**Given instruction 1**
In the motor controller tuning text, what division of KP to get KI seems to work for most tested motors?

**Text section**

· · · · ·

You have your motor connected to U, V and W terminals, the encoder is connected, the throttle is connected, and your computer is connected and running your terminal software.

Power up the controller and see the firmware version

There should be no throttle fault

Type in the following command, as shown

KP=1000 KI=20 RUN-PI-TEST2

There should be a very brief hum, and the output from the screen should look something like this

We are running a short test with the settings we have chosen, to determine if the output 'converges' to 0. If you take the output, copy and paste to excel, then generate a graph with the values on the Y axis and the line numbers on the X axis, you will see a graph like this

What you are trying to come up with are settings that make the graph fall to 0 as quickly as possible but go negative as little as possible. Here are some examples from my motor and my controller

These include Kp and KI too low

Kp and KI too high

KP an KI about right

For simplicity, we are using simple division on KP to get KI. When you get about right, you can increase or decrease the numbers individually to get slightly less negative, or drop the time just a bit. KP / 50 seems to work for most motors that have been tested.

remember to SAVE when you are done!

When you change your pack voltage, like changing from 24V for testing to 144V in your vehicle ... you need to run the tune again. The numbers that you saved will run, but different numbers will give less overshoot (negative) or a shorter time to 0V (convergence)

This is your sixth milestone. The controller does the basics - drive your motor smoothly.

If you have trouble getting convergence on your motor, check the appendix for troubleshooting.

Fine tuning of the controler

This section is a bit larger, involves more settings, and is very subjective. You are making the controller YOURS. It will decelerate how YOU want it to. You can configure it for one-pedal driving, where letting off on the throttle gets you mild to aggressive regenerative braking. You can change how responsive the vehicle is for the throttle, the time it takes to go from no torque to maximum torque. Careful with that one - you can wreck gearboxes, CV axles, drive shafts, clutches ... with too much torque too fast.

· · · · ·

**Items**
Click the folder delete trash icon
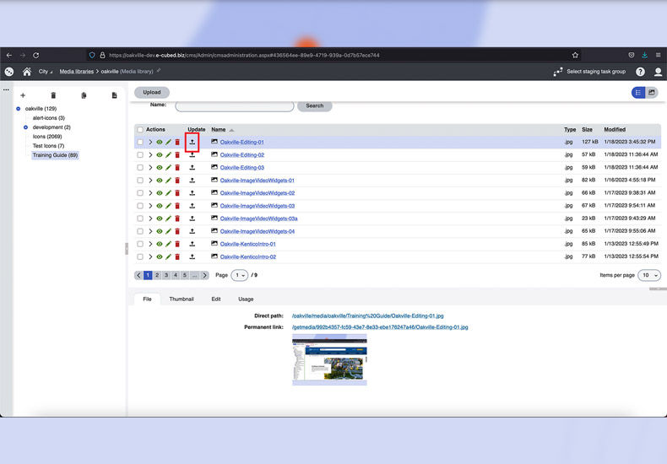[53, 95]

· · · · ·

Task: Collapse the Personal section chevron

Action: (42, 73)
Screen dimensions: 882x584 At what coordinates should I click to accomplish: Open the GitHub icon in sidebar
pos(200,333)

· · · · ·

**Given instruction 2**
Please copy everything in the records from the line containing "Task: Collapse the Personal section chevron" down to the line containing "pos(200,333)", both lines included.

**Answer 1**
KP / 50

**Answer 2**
Task: Collapse the Personal section chevron

Action: (42, 73)
Screen dimensions: 882x584 At what coordinates should I click to accomplish: Open the GitHub icon in sidebar
pos(200,333)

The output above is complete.